追い打ちで頭をいい子いい子してあげると、いつも喜んでくれる。
「え」
撫でようとしたら避けられた。
突然立ち上がり、向き合う形になった。
「え〜と?」
どうしてほしいのかわからず、見つめ合っていると結は両腕を広げ「ん」と合図してきた。
これってもしかして、私が甘えてきてってこと?
わかんない。わかんないんだけど、結のおいで」とでも言いたげな顔を見るとそうとしか思えない。
いつも私は甘えられる側だから、そんないきなり甘えてってなっても……。
「っ!」
うじうじしていたから、結のほうから抱きついてきた。甘えた感じじゃなくて、私のことを優しく包み込むような抱きつき。
こんな、甘えてきてって言わんばかりのことされたら、普段甘えない私でも……。
「うぅ……」
絶対今鏡を見たら、恥ずかしくて顔を真っ赤にした私が映る。恥ずかしいけど、心地よくて。抵抗したい気持ちがあるけど、それ以上に幸せという顔がほころぶ気持ちに満ち溢れている。
「ひゃっ」
耳を触られた。いや、これは触ったんじゃなくて……。
「舐めないでよぉ……」
「んひひ。
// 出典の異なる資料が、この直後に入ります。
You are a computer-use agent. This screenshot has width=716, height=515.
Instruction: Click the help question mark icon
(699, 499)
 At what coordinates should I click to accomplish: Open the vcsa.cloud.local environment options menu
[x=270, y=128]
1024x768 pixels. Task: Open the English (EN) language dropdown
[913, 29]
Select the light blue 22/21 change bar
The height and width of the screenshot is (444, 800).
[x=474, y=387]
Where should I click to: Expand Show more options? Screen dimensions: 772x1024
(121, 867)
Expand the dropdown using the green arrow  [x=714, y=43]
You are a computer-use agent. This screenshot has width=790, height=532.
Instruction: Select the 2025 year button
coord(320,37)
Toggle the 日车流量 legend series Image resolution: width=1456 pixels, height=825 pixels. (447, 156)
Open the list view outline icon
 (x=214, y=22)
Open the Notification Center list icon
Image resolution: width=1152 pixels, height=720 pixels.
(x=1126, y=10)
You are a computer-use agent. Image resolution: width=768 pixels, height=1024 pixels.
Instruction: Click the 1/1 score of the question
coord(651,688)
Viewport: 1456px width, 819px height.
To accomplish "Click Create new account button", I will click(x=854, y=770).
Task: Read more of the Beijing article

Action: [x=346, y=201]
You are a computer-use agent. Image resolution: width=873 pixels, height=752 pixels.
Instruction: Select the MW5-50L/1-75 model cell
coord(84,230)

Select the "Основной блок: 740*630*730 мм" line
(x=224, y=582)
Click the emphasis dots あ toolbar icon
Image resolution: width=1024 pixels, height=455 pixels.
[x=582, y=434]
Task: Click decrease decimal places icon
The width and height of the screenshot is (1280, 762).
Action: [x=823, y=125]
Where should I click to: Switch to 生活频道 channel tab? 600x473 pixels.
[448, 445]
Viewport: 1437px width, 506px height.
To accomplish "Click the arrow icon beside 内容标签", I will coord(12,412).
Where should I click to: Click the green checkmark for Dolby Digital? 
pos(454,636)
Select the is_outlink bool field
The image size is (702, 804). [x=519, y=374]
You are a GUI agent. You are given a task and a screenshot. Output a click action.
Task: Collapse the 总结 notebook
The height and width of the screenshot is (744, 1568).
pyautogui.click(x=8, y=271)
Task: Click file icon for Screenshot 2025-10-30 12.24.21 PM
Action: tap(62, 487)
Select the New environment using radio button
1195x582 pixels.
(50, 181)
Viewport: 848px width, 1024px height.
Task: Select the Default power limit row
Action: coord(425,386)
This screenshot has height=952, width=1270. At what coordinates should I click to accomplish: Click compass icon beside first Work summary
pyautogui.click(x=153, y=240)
どう?」
どうって、なんでそんなこと聞くの……。
絶対私のことからかってるじゃん。
「知らない」
「えぇ〜そんなこと言わずに、さ?」
この夜は最終的にやけになり、心の底から甘えた。
起きた時に「にゅへへ〜昨日はすごかったねぇ〜。へへ」と、結に気持ち悪く囁かれたのは絶対忘れられない。
私は甘えると、普段のイメージとかけ離れてしまうから良くないことだと思ってた。
けど思いっきり甘えてみて、私の別の一面を受け入れてくれた結になら、すべてを見てほしいと言う気持ちが強くなった。
付き合っているのに、当たり前のことができていなかった。
これからもっと結と過ごして、ありのまま私を出していこうと思う。
もしすべてをさらけ出して「別れたい」と言われたら、そこまでの人だったと幻滅してしまうかもしれないけど。